Information shown>
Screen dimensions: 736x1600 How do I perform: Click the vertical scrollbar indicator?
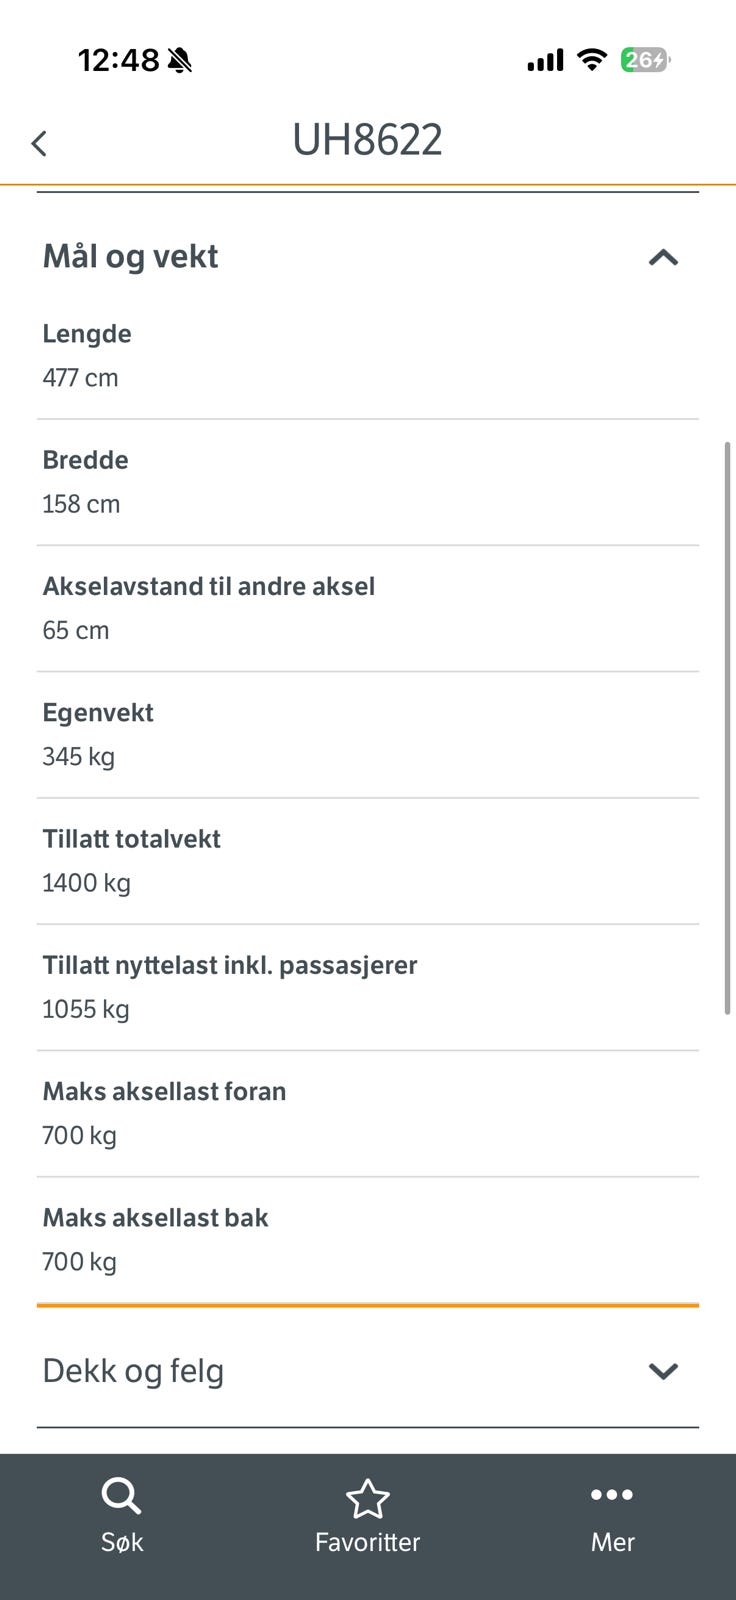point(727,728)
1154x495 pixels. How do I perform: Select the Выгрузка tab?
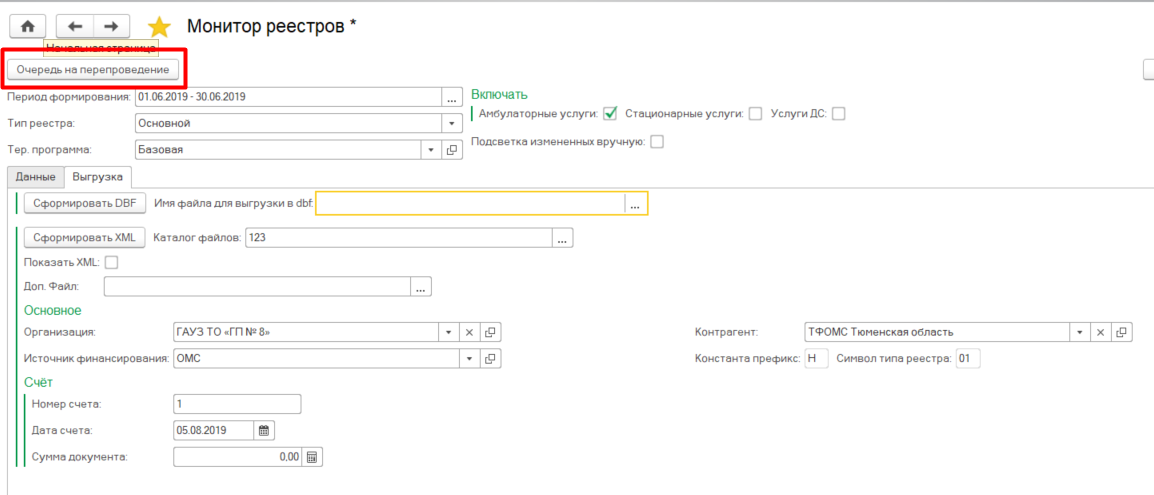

...

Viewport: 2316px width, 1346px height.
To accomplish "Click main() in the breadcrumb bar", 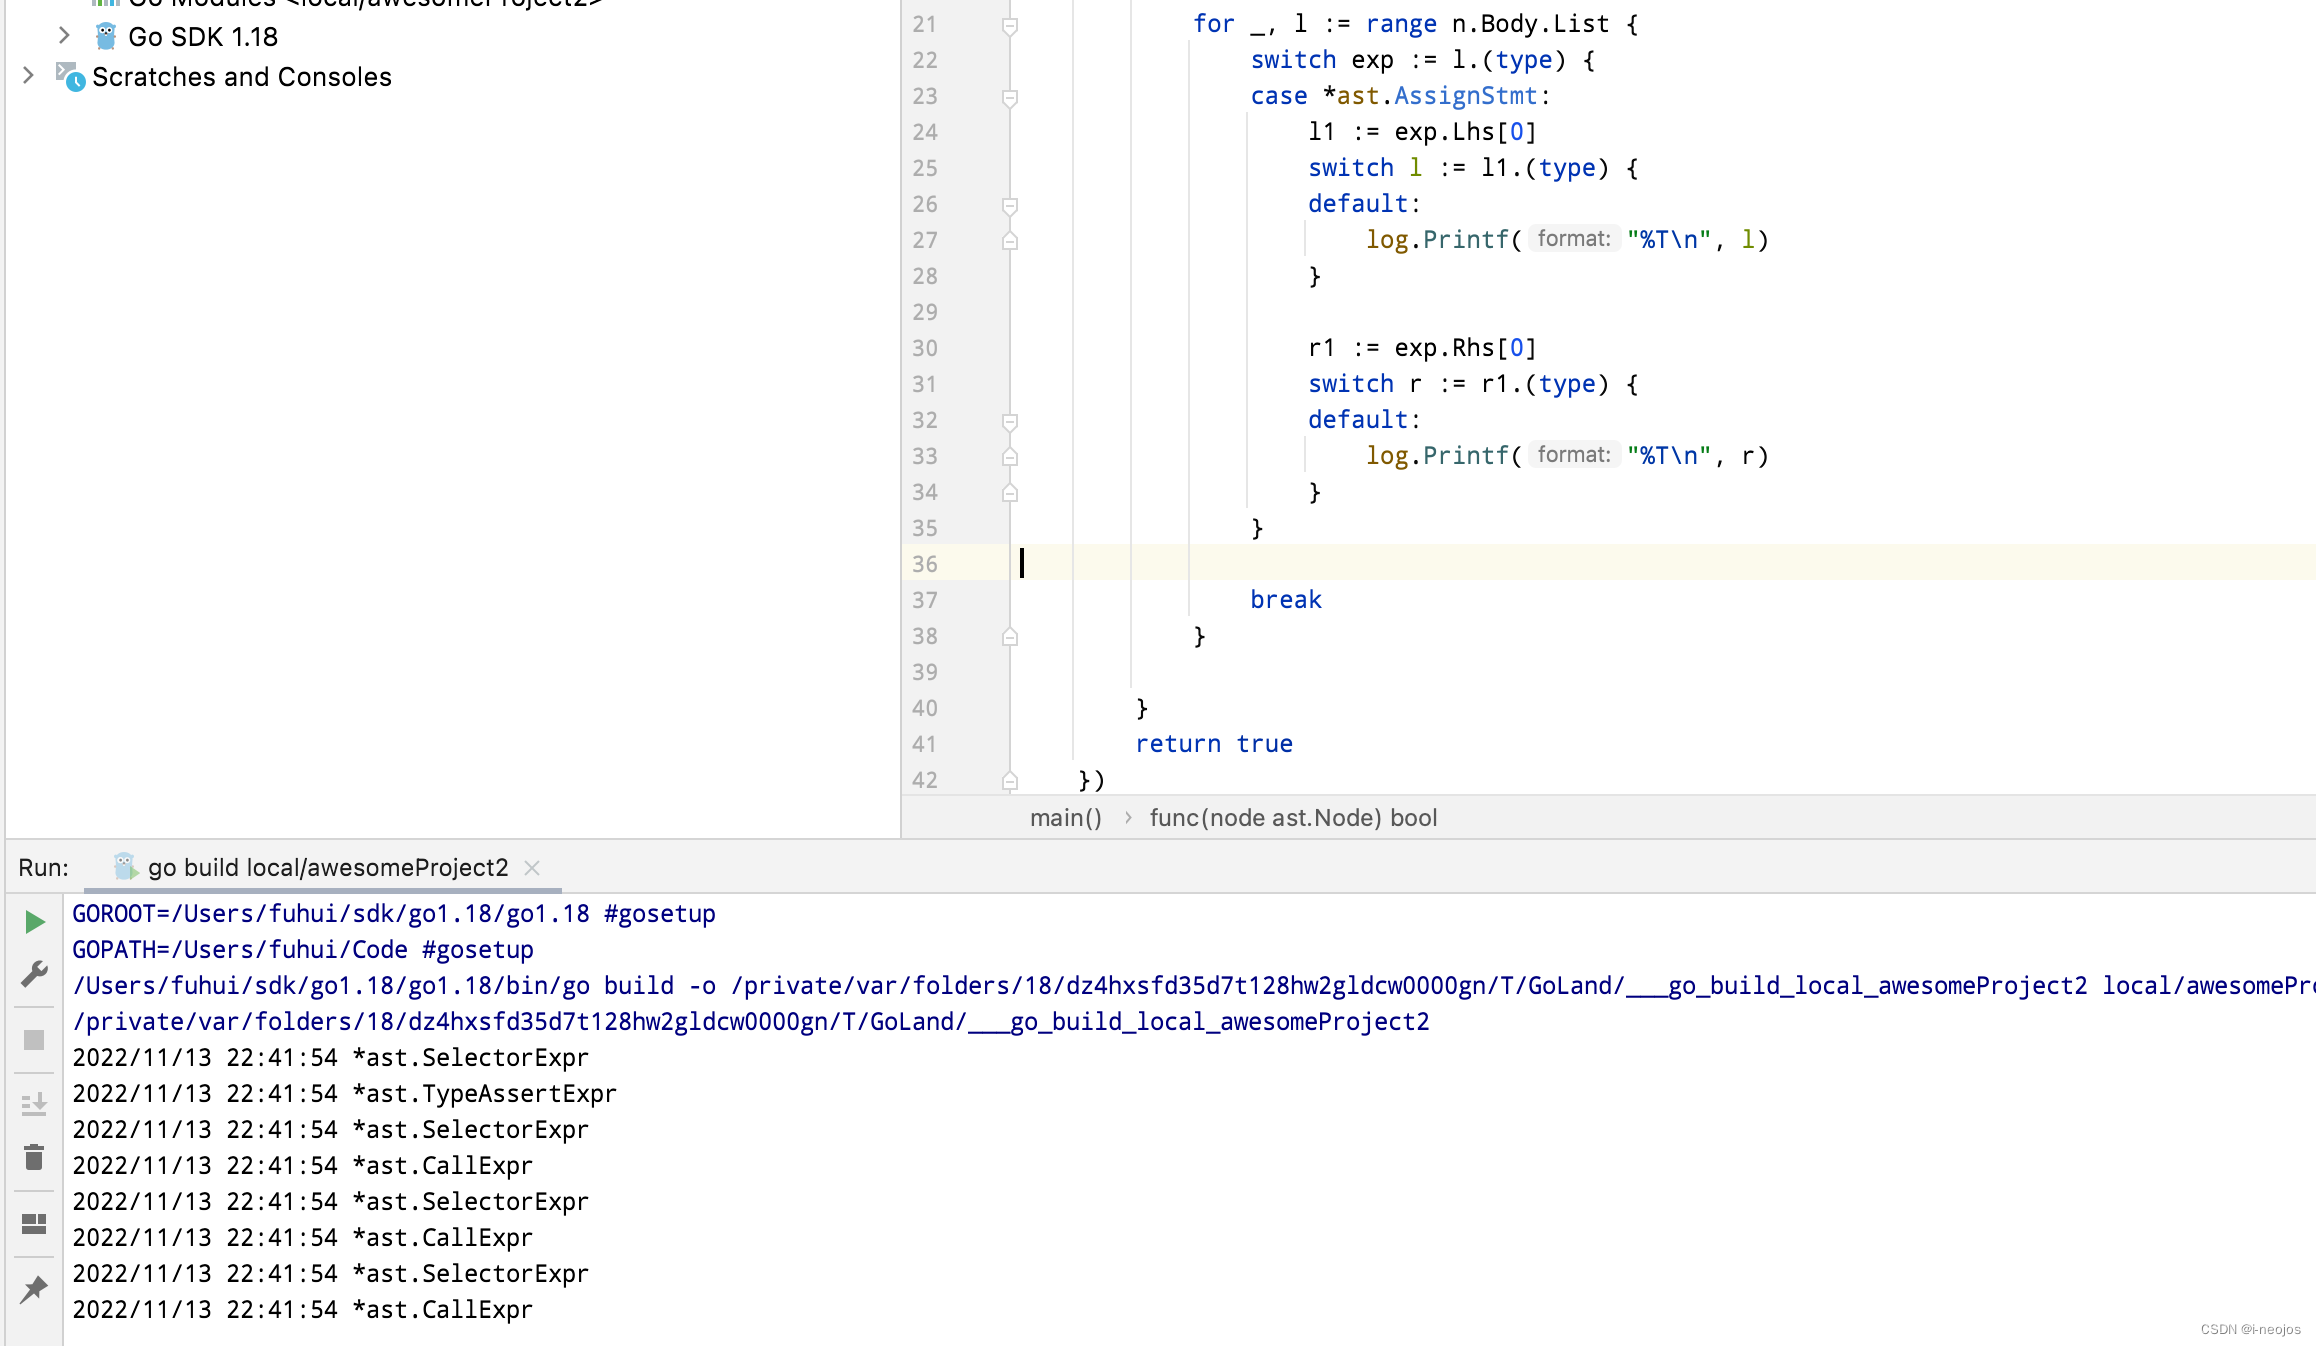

What you have to do>
Lay out as a numbered list the part that opens with the line containing "Screen dimensions: 736x1600" and closes with the line containing "1154x495 pixels. How", skipping any blank lines and omitting the pictures.

Answer>
1. Screen dimensions: 736x1600 How do I perform: Click the vertical scrollbar indicator?
2. point(727,728)
3. 1154x495 pixels. How do I perform: Select the Выгрузка tab?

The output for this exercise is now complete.